In order to cater the above use case, rte_oops_signals_enabled() and
rte_oops_decode()
provided.

Here we are not breaking any contract with the application.
Do you have concerns about this design?
In our application as a service it is important not to do any backtrace
in production. We rely on other infrastructure to process coredumps.
Other infrastructure will work. For example, If we are using standard coredump
using linux infra.
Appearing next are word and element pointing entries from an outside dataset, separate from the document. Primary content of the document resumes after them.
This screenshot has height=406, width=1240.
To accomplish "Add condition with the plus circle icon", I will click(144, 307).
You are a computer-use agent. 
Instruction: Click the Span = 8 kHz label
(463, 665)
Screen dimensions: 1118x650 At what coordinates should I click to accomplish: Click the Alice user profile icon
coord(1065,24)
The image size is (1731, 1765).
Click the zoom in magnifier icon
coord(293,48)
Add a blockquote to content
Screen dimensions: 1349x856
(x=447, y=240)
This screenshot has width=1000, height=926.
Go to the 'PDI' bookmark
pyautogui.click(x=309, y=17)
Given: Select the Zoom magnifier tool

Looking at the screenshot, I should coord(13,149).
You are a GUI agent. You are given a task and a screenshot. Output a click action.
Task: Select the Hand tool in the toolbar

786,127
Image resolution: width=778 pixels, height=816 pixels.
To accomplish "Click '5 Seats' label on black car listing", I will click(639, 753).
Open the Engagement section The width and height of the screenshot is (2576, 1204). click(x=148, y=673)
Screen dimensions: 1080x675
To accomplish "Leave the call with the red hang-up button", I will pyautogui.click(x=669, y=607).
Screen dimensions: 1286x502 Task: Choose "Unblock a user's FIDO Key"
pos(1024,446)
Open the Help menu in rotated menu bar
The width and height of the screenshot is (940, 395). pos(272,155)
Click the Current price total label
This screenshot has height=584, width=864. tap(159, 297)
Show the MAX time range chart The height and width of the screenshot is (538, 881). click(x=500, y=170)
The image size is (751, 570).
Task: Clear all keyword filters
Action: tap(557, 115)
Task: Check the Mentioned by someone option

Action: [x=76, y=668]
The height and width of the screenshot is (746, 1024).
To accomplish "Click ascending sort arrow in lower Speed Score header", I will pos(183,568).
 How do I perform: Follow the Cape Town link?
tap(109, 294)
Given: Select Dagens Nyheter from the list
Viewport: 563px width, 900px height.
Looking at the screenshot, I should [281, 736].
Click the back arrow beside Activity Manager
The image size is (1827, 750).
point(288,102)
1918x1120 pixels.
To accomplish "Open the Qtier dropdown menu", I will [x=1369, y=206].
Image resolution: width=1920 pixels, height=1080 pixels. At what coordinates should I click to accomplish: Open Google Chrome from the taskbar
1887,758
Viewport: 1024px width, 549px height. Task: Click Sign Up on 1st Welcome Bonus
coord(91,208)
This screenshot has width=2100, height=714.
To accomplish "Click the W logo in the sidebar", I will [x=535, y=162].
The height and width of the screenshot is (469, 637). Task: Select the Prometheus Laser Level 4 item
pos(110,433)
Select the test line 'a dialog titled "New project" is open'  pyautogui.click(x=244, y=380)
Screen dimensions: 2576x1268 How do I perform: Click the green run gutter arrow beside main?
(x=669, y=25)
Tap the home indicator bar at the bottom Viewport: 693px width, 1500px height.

In Current implementation,
- EAL handler dump the DPDK OOPS like kernel on stderr
- Implementation calls SIG_DFL in eal oops handler
- The above step creates the coredump or re-directs any other
infrastructure you are using for coredump.
quoted
This should be controlled enabled by a command line argument.
If we allow other infrastructure coredump to work as-is, why
enable/disable required from eal?
The addition of DPDK OOPS adds additional steps which make all
faults be identified as the oops code.
Since we are using SA_ONSTACK it is not losing the original segfault
info.

I verified like this, Please find below the steps.

0) Enable coredump infra in Linux using coredumpctl or so
1) Apply this series
2) Apply for the following patch to create a segfault from the library.
This will test, segfault caught by eal and forward to default Linux singal
handler.

[main]dell[dpdk.org] $ git diff
diff --git a/lib/eal/linux/eal.c b/lib/eal/linux/eal.c
index 3438a96b75..b935c32c98 100644
--- a/lib/eal/linux/eal.c
+++ b/lib/eal/linux/eal.c
@@ -1338,6 +1338,8 @@ rte_eal_init(int argc, char **argv)

        eal_mcfg_complete();

+       /* Generate a segfault */
+       *(volatile int *)0x05 = 0;
        return fctret;

 }
3)Build
meson --buildtype debug build
ninja -C build

4) Run
$ ./build/app/test/dpdk-test --no-huge  -c 0x2

Please find oops dump[1] and gdb core dump backtrace[2].
Gdb core dump trace preserves the original segfault cause and trace.

Any other concerns?
Your new oops handling duplicates existing code in our application
(and I know others that do this as well). The problem is that an
application may do this before calling rte_eal_init and your new
code will break that.
Not sure what it breaks, Could you elaborate on this? Your app signal
handler will be called with the original signal
the info it is registered before rte_eal_init().

We can have an additional API to disable the oops prints if you
insist. (Though I don't the know use case
where someone needs this other than someone don't want to see/log this
print). If that is rational,
I can add API to disable oops print it. I prefer to install it by
default as it won't break anything and it helps
to not add oops API in existing apps i.e without calling any
additional features in all existing applications.
Therefore my recommendation is that the new oops handling needs
to be not a built in feature of EAL.